TASKS AND EXERCISES:
a: In the fall armyworm article, please give the text from "After a year" up to and including "pest by industry." again, replacing "industry partners" with "sector partners".
b: List every organization named in the fall armyworm article.

Fresh arsenal in battle against Fall Armyworm

The Ministry for Primary Industries (MPI) is investing in the development of an integrated pest management approach to safeguard New Zealand’s maize and sweetcorn industries against fall armyworm.

“We’re collaborating with the Foundation for Arable Research, Process Vegetables NZ, Vegetables NZ Inc, and growers on management and mitigation strategies to help reduce production losses and enhance resilience to this invasive pest,” says Biosecurity New Zealand Deputy Director-General Stuart Anderson.

“Together we’ll develop some really good tools for growers, including establishing surveillance networks on a national scale.”

Fall armyworm is believed to have blown over to New Zealand from Australia after a cyclone in early 2022.

After a year of battling the pest, MPI and industry partners agreed to close the response and shift the focus to long-term management of the pest by industry.

Fall armyworm has the potential to impact 72,490 hectares of maize, with an estimated value of more than $480 million and 3,320 hectares of sweetcorn production, with an export value of $36.9 million.

“We don’t know what the full impact of the fall armyworm incursion will be in the future as it depends largely on our winter temperatures and suitable host plants in the absence of maize and sweetcorn,” says Ashley Mills, Biosecurity Officer, Foundation for Arable Research (FAR).

PROVIDED MATERIAL:
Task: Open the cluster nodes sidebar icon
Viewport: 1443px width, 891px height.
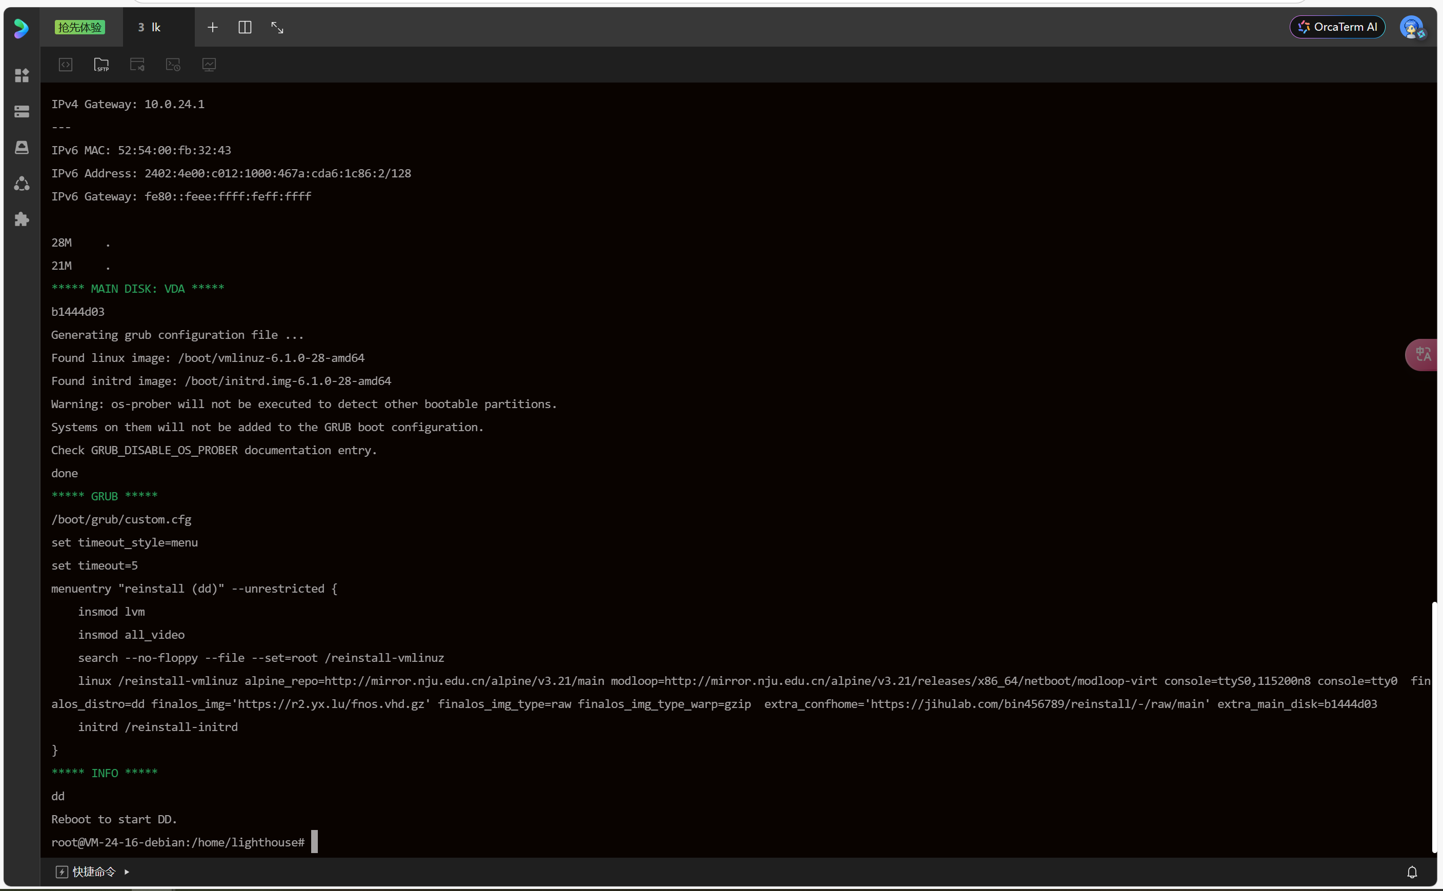Action: 22,183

ANSWERS FOR THE EXERCISE:
a:
After a year of battling the pest, MPI and sector partners agreed to close the response and shift the focus to long-term management of the pest by industry.

b:
- Ministry for Primary Industries (MPI)
- Foundation for Arable Research (FAR)
- Process Vegetables NZ
- Vegetables NZ Inc
- Biosecurity New Zealand